═════ Source information ═════

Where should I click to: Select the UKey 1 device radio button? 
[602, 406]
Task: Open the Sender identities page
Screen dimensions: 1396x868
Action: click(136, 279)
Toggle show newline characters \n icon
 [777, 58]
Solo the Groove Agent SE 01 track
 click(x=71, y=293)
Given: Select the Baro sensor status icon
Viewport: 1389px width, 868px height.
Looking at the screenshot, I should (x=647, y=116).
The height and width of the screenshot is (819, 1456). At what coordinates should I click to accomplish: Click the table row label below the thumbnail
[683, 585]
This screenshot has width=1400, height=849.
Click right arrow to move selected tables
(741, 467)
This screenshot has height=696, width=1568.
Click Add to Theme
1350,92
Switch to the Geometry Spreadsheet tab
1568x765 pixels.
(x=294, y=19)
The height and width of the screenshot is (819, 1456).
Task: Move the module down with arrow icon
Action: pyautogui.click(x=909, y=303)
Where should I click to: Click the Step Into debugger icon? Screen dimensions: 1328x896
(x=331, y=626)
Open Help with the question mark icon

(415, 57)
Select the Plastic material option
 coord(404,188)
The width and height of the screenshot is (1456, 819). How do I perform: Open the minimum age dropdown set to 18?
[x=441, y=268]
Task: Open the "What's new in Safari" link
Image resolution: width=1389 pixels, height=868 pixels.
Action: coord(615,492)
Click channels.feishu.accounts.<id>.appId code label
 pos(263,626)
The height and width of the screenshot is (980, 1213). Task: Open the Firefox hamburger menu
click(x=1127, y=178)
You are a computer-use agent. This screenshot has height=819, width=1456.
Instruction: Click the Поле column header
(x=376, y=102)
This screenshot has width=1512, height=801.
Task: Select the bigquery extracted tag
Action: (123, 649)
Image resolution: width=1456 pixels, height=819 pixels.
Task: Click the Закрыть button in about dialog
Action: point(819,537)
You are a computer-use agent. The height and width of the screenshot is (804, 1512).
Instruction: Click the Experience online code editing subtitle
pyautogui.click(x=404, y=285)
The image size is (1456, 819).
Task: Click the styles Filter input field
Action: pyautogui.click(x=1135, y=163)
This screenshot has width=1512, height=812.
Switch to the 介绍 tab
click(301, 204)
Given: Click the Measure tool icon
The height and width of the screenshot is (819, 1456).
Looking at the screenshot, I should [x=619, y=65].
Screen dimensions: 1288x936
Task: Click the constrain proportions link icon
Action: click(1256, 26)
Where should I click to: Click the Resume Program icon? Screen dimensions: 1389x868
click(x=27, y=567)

═════

Without changing a single character, repeat each record.

Where should I click to: Select the UKey 1 device radio button? 
[602, 406]
Task: Open the Sender identities page
Screen dimensions: 1396x868
Action: click(136, 279)
Toggle show newline characters \n icon
 [777, 58]
Solo the Groove Agent SE 01 track
 click(x=71, y=293)
Given: Select the Baro sensor status icon
Viewport: 1389px width, 868px height.
Looking at the screenshot, I should (x=647, y=116).
The height and width of the screenshot is (819, 1456). At what coordinates should I click to accomplish: Click the table row label below the thumbnail
[683, 585]
This screenshot has width=1400, height=849.
Click right arrow to move selected tables
(741, 467)
This screenshot has height=696, width=1568.
Click Add to Theme
1350,92
Switch to the Geometry Spreadsheet tab
1568x765 pixels.
(x=294, y=19)
The height and width of the screenshot is (819, 1456).
Task: Move the module down with arrow icon
Action: pyautogui.click(x=909, y=303)
Where should I click to: Click the Step Into debugger icon? Screen dimensions: 1328x896
(x=331, y=626)
Open Help with the question mark icon

(415, 57)
Select the Plastic material option
 coord(404,188)
The width and height of the screenshot is (1456, 819). How do I perform: Open the minimum age dropdown set to 18?
[x=441, y=268]
Task: Open the "What's new in Safari" link
Image resolution: width=1389 pixels, height=868 pixels.
Action: coord(615,492)
Click channels.feishu.accounts.<id>.appId code label
 pos(263,626)
The height and width of the screenshot is (980, 1213). Task: Open the Firefox hamburger menu
click(x=1127, y=178)
You are a computer-use agent. This screenshot has height=819, width=1456.
Instruction: Click the Поле column header
(x=376, y=102)
This screenshot has width=1512, height=801.
Task: Select the bigquery extracted tag
Action: (123, 649)
Image resolution: width=1456 pixels, height=819 pixels.
Task: Click the Закрыть button in about dialog
Action: point(819,537)
You are a computer-use agent. The height and width of the screenshot is (804, 1512).
Instruction: Click the Experience online code editing subtitle
pyautogui.click(x=404, y=285)
The image size is (1456, 819).
Task: Click the styles Filter input field
Action: pyautogui.click(x=1135, y=163)
This screenshot has width=1512, height=812.
Switch to the 介绍 tab
click(301, 204)
Given: Click the Measure tool icon
The height and width of the screenshot is (819, 1456).
Looking at the screenshot, I should [x=619, y=65].
Screen dimensions: 1288x936
Task: Click the constrain proportions link icon
Action: click(1256, 26)
Where should I click to: Click the Resume Program icon? Screen dimensions: 1389x868
click(x=27, y=567)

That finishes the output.